* _Do this_: Rewrite the listing below, replacing "GUI agent" with "desktop assistant" and leaving everything else unchanged.
☆ ☆ ☆
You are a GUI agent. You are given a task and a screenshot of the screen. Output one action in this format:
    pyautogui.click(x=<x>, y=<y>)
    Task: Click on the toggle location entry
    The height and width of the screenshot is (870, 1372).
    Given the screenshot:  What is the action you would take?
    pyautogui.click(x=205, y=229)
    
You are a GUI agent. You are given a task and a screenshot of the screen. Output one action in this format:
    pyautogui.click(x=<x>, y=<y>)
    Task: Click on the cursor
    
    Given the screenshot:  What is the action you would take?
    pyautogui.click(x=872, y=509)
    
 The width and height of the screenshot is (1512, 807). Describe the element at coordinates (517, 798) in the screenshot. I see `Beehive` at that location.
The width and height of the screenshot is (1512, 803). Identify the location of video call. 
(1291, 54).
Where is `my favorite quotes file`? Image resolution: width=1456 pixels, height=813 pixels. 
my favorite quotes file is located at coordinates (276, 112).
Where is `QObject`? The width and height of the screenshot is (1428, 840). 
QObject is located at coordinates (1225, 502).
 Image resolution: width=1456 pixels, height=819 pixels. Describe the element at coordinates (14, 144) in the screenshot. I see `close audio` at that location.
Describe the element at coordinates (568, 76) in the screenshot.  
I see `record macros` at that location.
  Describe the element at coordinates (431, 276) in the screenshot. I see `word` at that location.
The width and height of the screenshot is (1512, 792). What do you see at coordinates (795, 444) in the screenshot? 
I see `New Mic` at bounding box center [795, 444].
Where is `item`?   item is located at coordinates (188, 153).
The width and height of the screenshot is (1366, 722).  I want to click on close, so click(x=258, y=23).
☆ ☆ ☆
* _Response_:
You are a desktop assistant. You are given a task and a screenshot of the screen. Output one action in this format:
    pyautogui.click(x=<x>, y=<y>)
    Task: Click on the toggle location entry
    The height and width of the screenshot is (870, 1372).
    Given the screenshot:  What is the action you would take?
    pyautogui.click(x=205, y=229)
    
You are a desktop assistant. You are given a task and a screenshot of the screen. Output one action in this format:
    pyautogui.click(x=<x>, y=<y>)
    Task: Click on the cursor
    
    Given the screenshot:  What is the action you would take?
    pyautogui.click(x=872, y=509)
    
 The width and height of the screenshot is (1512, 807). Describe the element at coordinates (517, 798) in the screenshot. I see `Beehive` at that location.
The width and height of the screenshot is (1512, 803). Identify the location of video call. 
(1291, 54).
Where is `my favorite quotes file`? Image resolution: width=1456 pixels, height=813 pixels. 
my favorite quotes file is located at coordinates (276, 112).
Where is `QObject`? The width and height of the screenshot is (1428, 840). 
QObject is located at coordinates (1225, 502).
 Image resolution: width=1456 pixels, height=819 pixels. Describe the element at coordinates (14, 144) in the screenshot. I see `close audio` at that location.
Describe the element at coordinates (568, 76) in the screenshot.  
I see `record macros` at that location.
  Describe the element at coordinates (431, 276) in the screenshot. I see `word` at that location.
The width and height of the screenshot is (1512, 792). What do you see at coordinates (795, 444) in the screenshot? 
I see `New Mic` at bounding box center [795, 444].
Where is `item`?   item is located at coordinates (188, 153).
The width and height of the screenshot is (1366, 722).  I want to click on close, so click(x=258, y=23).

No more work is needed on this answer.